### [Task prompt]
How many lines in the records below contain the word "should"? Reply with the number alone.

### [Excerpted data]
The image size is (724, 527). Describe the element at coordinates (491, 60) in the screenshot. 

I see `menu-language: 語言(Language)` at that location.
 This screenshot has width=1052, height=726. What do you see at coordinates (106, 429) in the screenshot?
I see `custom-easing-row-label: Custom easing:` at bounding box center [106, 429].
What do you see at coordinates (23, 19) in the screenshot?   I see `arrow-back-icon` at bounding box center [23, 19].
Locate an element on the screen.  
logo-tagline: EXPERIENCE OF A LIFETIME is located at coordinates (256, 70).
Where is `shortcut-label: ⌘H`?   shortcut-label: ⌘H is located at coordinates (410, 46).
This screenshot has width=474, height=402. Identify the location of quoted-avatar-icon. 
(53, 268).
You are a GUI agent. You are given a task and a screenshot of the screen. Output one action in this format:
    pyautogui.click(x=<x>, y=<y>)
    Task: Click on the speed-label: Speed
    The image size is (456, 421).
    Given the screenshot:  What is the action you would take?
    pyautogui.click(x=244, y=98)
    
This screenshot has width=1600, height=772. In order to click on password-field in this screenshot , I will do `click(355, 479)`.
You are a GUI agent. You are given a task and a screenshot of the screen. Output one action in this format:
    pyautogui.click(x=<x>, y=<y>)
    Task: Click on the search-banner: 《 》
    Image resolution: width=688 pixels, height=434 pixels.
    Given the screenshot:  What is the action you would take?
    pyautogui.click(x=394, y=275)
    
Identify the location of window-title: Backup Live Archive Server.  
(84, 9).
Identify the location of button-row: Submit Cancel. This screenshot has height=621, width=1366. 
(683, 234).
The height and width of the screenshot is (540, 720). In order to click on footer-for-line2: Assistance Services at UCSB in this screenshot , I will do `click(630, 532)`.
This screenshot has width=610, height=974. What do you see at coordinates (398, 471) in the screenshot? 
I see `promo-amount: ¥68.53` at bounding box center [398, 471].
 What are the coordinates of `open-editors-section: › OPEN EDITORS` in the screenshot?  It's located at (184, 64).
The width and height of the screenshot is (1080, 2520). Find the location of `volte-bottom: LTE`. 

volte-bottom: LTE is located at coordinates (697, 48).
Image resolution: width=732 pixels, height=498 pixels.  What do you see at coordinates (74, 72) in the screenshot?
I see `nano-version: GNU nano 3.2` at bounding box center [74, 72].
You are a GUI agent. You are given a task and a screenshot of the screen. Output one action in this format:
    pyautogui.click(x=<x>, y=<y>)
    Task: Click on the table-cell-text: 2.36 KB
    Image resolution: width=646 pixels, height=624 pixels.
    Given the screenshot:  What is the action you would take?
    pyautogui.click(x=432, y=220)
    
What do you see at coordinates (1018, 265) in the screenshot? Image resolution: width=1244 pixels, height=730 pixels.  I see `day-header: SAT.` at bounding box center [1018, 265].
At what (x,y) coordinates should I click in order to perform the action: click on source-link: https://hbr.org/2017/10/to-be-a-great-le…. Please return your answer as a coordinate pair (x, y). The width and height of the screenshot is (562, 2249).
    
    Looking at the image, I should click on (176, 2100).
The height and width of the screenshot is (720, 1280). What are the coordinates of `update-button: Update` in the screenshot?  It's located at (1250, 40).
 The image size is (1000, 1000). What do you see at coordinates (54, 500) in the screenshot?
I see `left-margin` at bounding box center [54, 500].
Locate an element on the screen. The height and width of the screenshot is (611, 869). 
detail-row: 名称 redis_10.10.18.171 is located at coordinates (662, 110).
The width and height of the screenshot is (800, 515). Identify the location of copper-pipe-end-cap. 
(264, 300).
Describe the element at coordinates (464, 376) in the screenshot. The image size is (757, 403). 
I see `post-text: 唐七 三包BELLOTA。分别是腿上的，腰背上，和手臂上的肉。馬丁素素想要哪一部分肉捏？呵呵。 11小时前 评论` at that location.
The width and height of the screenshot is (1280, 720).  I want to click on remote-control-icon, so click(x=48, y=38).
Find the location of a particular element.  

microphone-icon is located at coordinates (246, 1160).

### [Response]
2